Augh, I just had a whole huge post responding to a bunch of people, and then my computer ate it. For the love of...this is going to be much more brief than it was intended to be.
Yeah, it might be a good subject for a Dragon article or even some errata. Because, frankly, as I read the DMG, I got the impression that if the PCs encountered a wall at 3rd level and the same wall at 15th level, the climb DC should be increased. (The famous "chart on page 42" seems to feed into this, with the same maneuver doing more damage the higher levels the PC are -- I guess when an epic PC slides down a bannister to kick a monster in the teeth, he slides REALLY fast!)
I think it's easy to dismiss the abstraction here as not making sense, but I can think of a number of ways it does. Maybe you're just better at improvising maneuvers, maybe you're physically stronger, maybe both. Why does a longsword do more damage at higher levels (not just 4E; think about how stuff like Power Attack worked in 3E). We accept the abstraction as a function of your general prowess increasing.
Some parts of the PHB and DMG seem to use "objective" DCs (i.e, this kind of door is DC 10, this kind is DC 20) while others use "subjective" DCs ("This is a Hard DC for the party").
I think, in many cases, they are clearly called out as examples. You start with the tools (page 42 and 61) and create specific examples. That being said: the quote from page 23 talks about the importance of realism. Those static numbers are examples of how to create realism and consistency. They are not the be-all, end-all, though, and we give the ability for DMs to improvise challenges when those fixed rules don't cover it.
Why are all the threats in the city of brass epic - why are all the inhabitants epic? The premise of why you need the open lock DCs to all be higher based on tier seems to be based on the idea that everyone the PCs interact with at a given tier is also going to be at that same tier, which seems awkward.
Not everyone and everything that the PCs interact with--just the people that are meant to challenge them! It's perfectly OK to have lower-level peons in the City of Brass, but they're not going to be as much of a challenge. The idea of putting epic threats in the City of Brass is to present a challenge to the heroes. If you want to present a lesser challenge, or none at all, then by all means do so. However, it's just as easy to assume that the City of Brass has epic locks on the doors to keep out the epic thieves that roam the city, not just the PCs.
I know that if I saw a list of, say, six doors with DCs from 10 to 40, I'd be a lot more likely to make up a dozen more than if I just saw a generic DC by level chart. A tiny nudge to the imagination can go a long, long, way, and it also helps make the world more real.
So a list of 5 doors isn't good enough, but 6 is? Of course, I'm just ribbing you here, but it does bring up a point: how much is enough? How many examples do you need?
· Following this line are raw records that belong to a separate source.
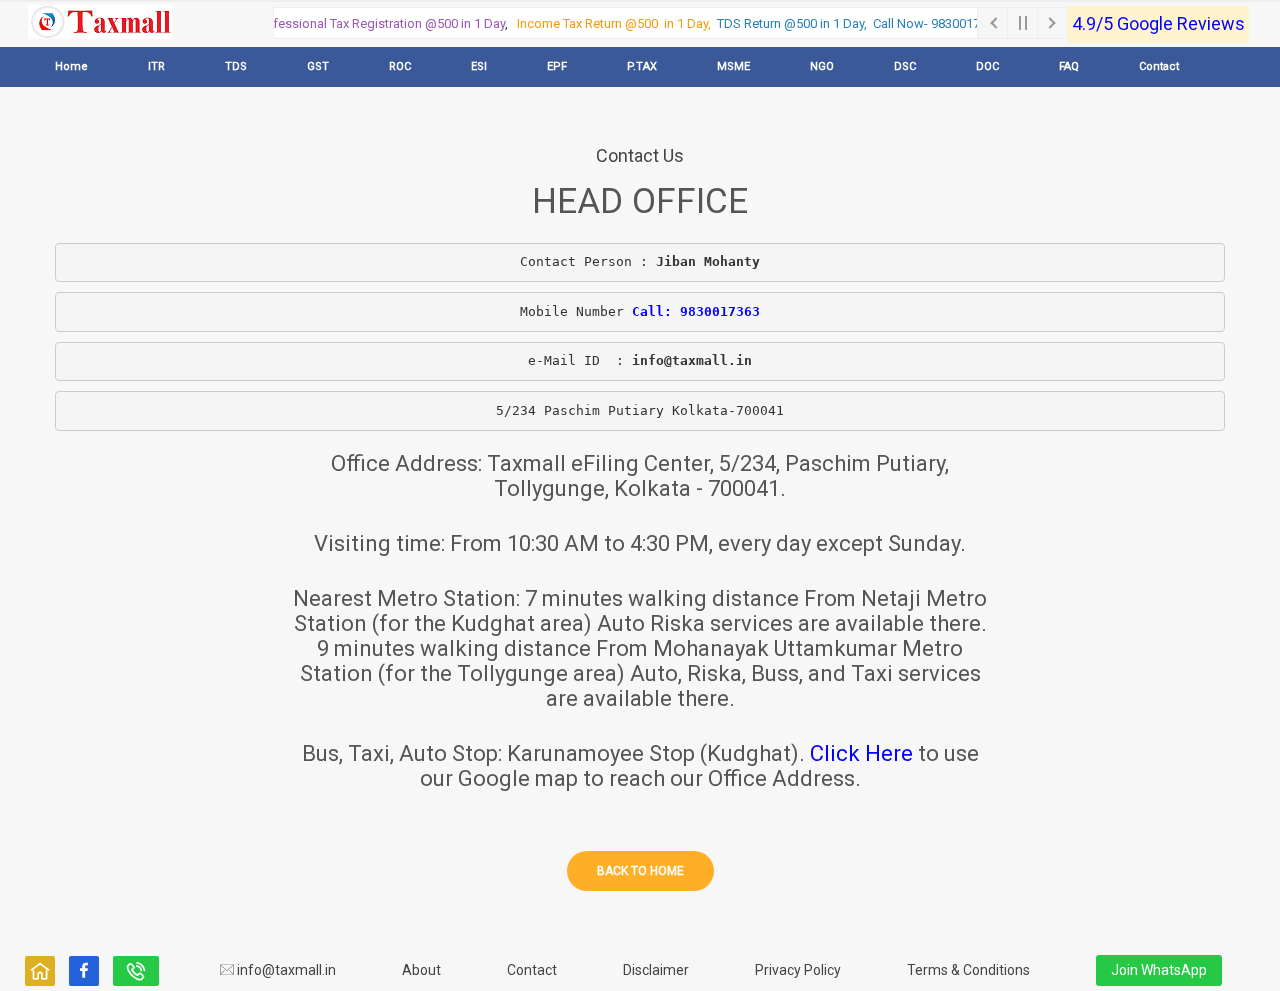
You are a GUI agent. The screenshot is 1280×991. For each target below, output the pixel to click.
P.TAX (642, 66)
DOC (987, 66)
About (421, 970)
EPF (557, 66)
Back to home (640, 871)
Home (71, 66)
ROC (400, 66)
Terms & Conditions (968, 970)
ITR (156, 66)
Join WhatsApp (1159, 970)
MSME (733, 66)
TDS (236, 66)
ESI (479, 66)
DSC (905, 66)
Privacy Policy (798, 970)
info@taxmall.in (285, 970)
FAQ (1069, 66)
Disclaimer (656, 970)
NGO (822, 66)
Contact (1159, 66)
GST (318, 66)
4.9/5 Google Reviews (1158, 23)
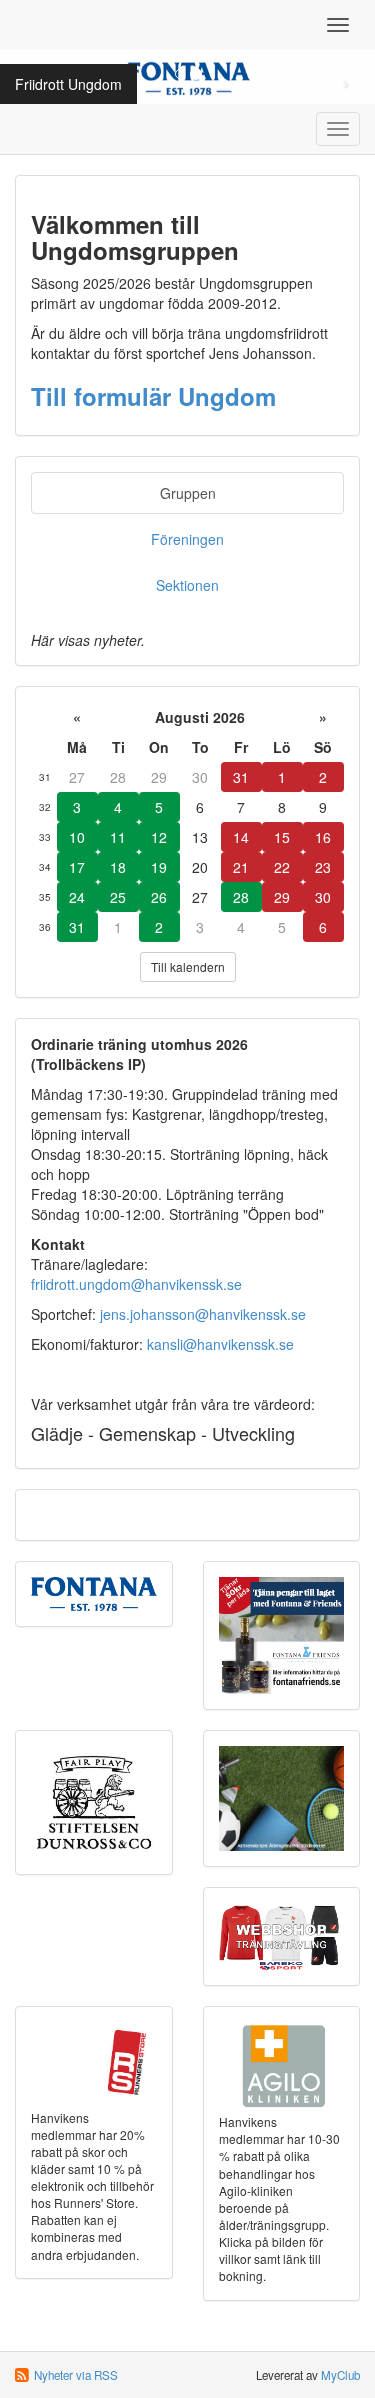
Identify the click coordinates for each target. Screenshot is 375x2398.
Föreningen (187, 539)
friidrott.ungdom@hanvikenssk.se (136, 1284)
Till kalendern (188, 966)
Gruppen (188, 493)
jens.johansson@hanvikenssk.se (203, 1314)
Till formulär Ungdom (153, 396)
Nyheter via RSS (76, 2375)
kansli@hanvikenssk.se (220, 1344)
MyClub (340, 2375)
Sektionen (187, 585)
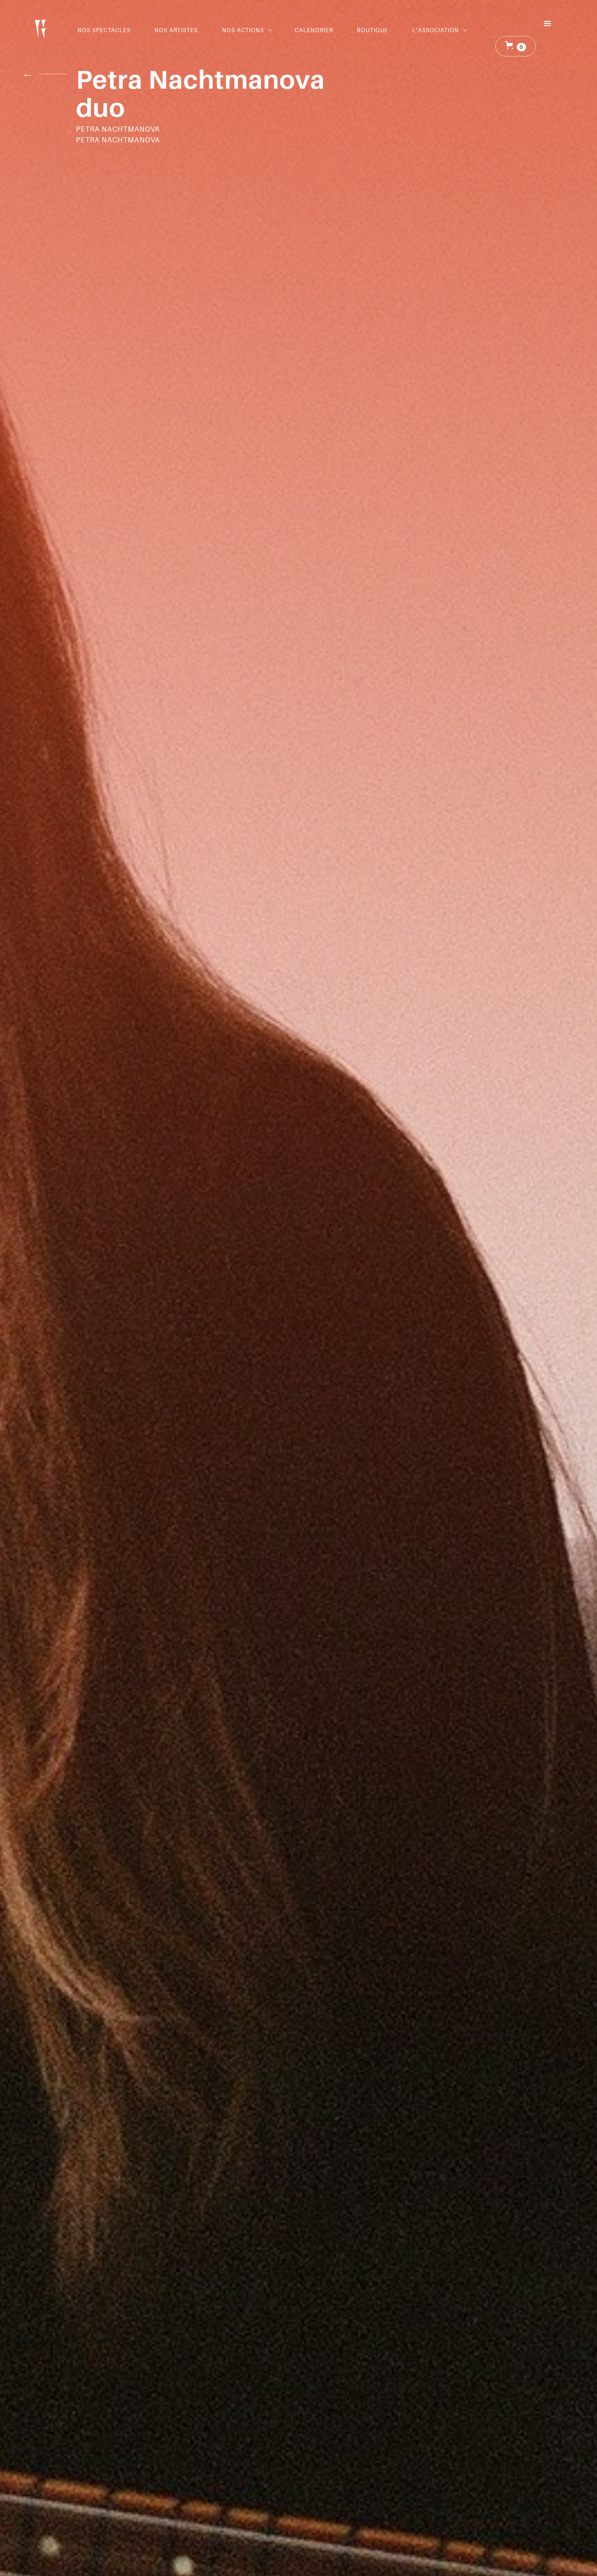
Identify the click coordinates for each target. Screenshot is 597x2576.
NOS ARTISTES (176, 30)
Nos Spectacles (104, 30)
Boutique (372, 30)
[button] (246, 30)
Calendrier (314, 30)
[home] (41, 26)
I could give you a list of a description of doors/locks/walls/whatever at every DC from 1 to 40...or I can give you the tools to make your own and 5 ideas, which is what was done.
Also: I believe that there is some truth to the saying, "to define is to confine." If I give you too many definitions, you have the problem of the DM/players/designers being straightjacketed in the definitions you've already given in the DMG. You should be consistent, but some people will say, "OK, I need a DC 24 door for the PCs to break down...guess it HAS to be an adamantine-banded door made of treant wood." And, of course, the first time you do something different in a published module, well, suddenly your designers are hacks, your editors should be fired, and you're not publishing quality material.
Now for the prize, tell me... what type of ledge, to balance on, do you put in a paragon tier locale? Because it's DC isn't connected in any way to tiers... this is where I find the problem with the clarity of skills in 4e.
This is exactly what the DMG section on Realism is talking about. If it's just a ledge, you can use the sample DCs which assume it's Just a Ledge. If it's a ledge of ice covered in jagged shards of icicles, it might just be a paragon tier ledge...so you use the scaling DCs. Just because you become paragon tier doesn't mean that every ledge is a paragon ledge; it only is a paragon ledge if you, the DM, need it to be. And then you need to describe it accordingly.
It's a consistency issue that could have easily been resolved if the designers had decided on one way to represent DC's for in-game challenges...either through objective description or tier based assignment... but why both?
Because sometimes you want specificity, and sometimes you don't? Because unless you know a lot about how locks work, specific descriptions don't help you visualize it any easier? You can argue that the Open Lock DC descriptions are not to your taste, and I'll buy it. To say it's some larger flaw of game design seems more like a stretch, since playing and DMing a roleplaying game demands some level of common sense and the ability to put together different mechanical concepts. We can safely assume you understand both what specific examples mean, and what "paragon tier" means.
I have no problem imagining a DC 40 Acrobatics check ledge. I only have a problem with the idea it becomes a DC 10 ledge if a 1st level PC walks on it.
I think this is where the section on Realism from page 23 has to come into play. Besides, if you've already defined the ledge at DC 40, then that's the DC. You use the improvisation rules to define, mechanically, the current situation. If you tie a description to a DC, it's a two-way street; once you've tied a DC to a description, you should stick with it.